Week 10

May 28, 2017

Hi Team,

This week I’ve been busy evaluating options for working “in the cloud” along with continuing along the road of shot building.

Table of Contents


Lots of New Features

The infrastructure required for the automatic building of shots involves a series of smaller but related features that are potentially useful outside the context of building shots.

image

  • Feature Support for adding a comment to publishes
  • Feature Support for viewing published comment in Loader
  • Feature Remember selection and windows settings when opening the Loader multiple times
  • Feature Publish History and Animation Curves
  • Feature View and copy path to original source file from Loader
  • Feature Group subsets together
  • Safety Scene Saved validator now mandatory
  • Safety Updating a rig now updates any added/removed meshes from rig
  • Internal Loader API 2.0
  • Performance Asset Database query performance improvements


Sync Delayed Further

Last week, I implemented the initial requirement for synchronisation of files between Mindbender and artists working remotely. Shortly thereafter I made a discovery and realisation.

  • Assuming everyone works in the cloud
  • Assuming all cloud machines share a cloud drive
  • There is no need for transfer or synchronisation of any kind

Each of the cloud providers offer an option to also host data in the cloud. When both machines and data are in the cloud, no transfer is made. It’s the equivalent of everyone working locally, sharing a local drive.

Except these drives are large and fast. Large as in infinitely scalable (at an price reflecting how much you need and use) and fast as in 400mb/sec write, 1000mb/sec read over a shared 10gb network connection in a private network.


Security and Data Protection

Last week I spoke briefly about the issue of cloud storage in conjunction with our line of work. This week it has been made more clear the limitations of this approach and what price we are likely to pay.

In short, money is proportional to the requirements of a job.

For Mindbender to increase its turnover, it will need to take on greater projects and clients providing projects of greater heights are more inclined to care about data protection.

What that means is that in order to increase turnover, Mindbender can either..

  1. Increase the amount of smaller jobs
  2. Increase the size of jobs

Which effectively means that in order to 10x turnover, Mindbender would need to either 10x the number of jobs, or 10x the cost of accomplishing those jobs.

The question to ask ourselves then is, do we want quantity or quality?

Interviews

In order to better drive the point home, I ventured out to capture some data on the relevance of data protection. In the interest of anonymity I will refrain from naming names.

After a chat with a senior figure at an established visual effects facility in London, a studio the size and production tasks of what I expect Mindbender to reach within the next few years (50-100 employees, tv commercials and minor film work), a few things became clear.
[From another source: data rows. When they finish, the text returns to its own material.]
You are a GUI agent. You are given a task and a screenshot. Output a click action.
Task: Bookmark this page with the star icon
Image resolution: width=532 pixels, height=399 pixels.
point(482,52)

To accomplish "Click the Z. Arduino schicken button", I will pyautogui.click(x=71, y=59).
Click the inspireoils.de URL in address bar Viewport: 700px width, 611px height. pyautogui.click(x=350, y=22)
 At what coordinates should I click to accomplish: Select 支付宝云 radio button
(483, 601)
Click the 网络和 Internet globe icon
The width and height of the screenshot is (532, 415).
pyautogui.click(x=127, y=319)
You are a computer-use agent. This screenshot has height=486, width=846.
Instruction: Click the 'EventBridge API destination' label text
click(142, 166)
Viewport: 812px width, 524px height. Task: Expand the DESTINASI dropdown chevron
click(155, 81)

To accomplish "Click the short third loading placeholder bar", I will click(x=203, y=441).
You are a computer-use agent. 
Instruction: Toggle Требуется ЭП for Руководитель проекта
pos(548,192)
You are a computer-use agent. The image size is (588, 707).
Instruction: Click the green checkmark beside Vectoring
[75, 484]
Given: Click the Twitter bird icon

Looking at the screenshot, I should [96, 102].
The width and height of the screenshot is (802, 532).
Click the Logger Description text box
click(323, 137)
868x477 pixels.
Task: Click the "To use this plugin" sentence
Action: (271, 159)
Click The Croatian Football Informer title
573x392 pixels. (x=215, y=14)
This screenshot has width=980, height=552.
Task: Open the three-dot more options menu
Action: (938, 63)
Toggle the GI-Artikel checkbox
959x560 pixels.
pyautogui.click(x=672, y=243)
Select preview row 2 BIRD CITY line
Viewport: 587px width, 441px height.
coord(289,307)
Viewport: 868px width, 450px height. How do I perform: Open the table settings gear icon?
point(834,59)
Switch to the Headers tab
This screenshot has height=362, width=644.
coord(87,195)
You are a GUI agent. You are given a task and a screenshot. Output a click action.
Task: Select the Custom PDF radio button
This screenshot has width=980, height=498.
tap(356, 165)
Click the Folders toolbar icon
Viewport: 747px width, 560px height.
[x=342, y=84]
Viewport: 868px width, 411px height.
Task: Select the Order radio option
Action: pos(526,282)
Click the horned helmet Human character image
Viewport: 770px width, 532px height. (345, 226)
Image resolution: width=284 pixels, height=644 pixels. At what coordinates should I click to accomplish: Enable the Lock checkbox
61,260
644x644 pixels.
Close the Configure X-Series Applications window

  1. They tackle high-profile work
  2. Their clients care about confidentiality
  3. They care about confidentiality

..for example, if even a single still frame of Groot were to leak before the movie was released, a client may face $40 million of financial losses due to damaged hype.

An extreme example from the perspective of Mindbender, but assuming film is where we are headed, perhaps not so extreme after all.

Due to increasing demands from one of their clients, security gates are installed between rooms within their facility with mandatory pictures taken of their faces and a log kept of who went where and when. This in combination with the fact that you cannot enter the facility without a “scan” where you are deliberately unable to view the inside of the facility prior to finishing this initial gate.

Another visual effects facility in Stockholm Sweden of 10-15 employees working with high-profile clients require artists working on a given project to not gain knowledge from other artists working on other projects, towards the same client. The client was concerned enough about leaks that even co-workers were unable to discuss their projects with each other. Black-out curtains were drawn between the islands of desks within which a given project was being conceived.

Needless to say, their data was on-premises whereby the mere idea of hosting anything “in the cloud” was completely out of the question.

The Result

If we do venture into the cloud and enable artists from any location to take part in our production, we accept one major limitation.

We cannot guarantee the environment within which work is performed.

This means we cannot guarantee to our client that we take measures to protect their IP, we cannot manage from where their IP is accessed and by whom (a username and password is all it takes).

Ultimately, it means we cannot take on clients that protect their IP.

Here’s something from Microsoft to combat this.

  • https://azure.microsoft.com/en-gb/overview/azure-ip-advantage/


Shot Building

This week I’ve had a number of eurekas with regards to shot building.

The primary eureka was that fact that we are missing an ingredient. When building a shot, we need it built according to some criteria, such as what it is meant to be used for once built. Rendering? Animation?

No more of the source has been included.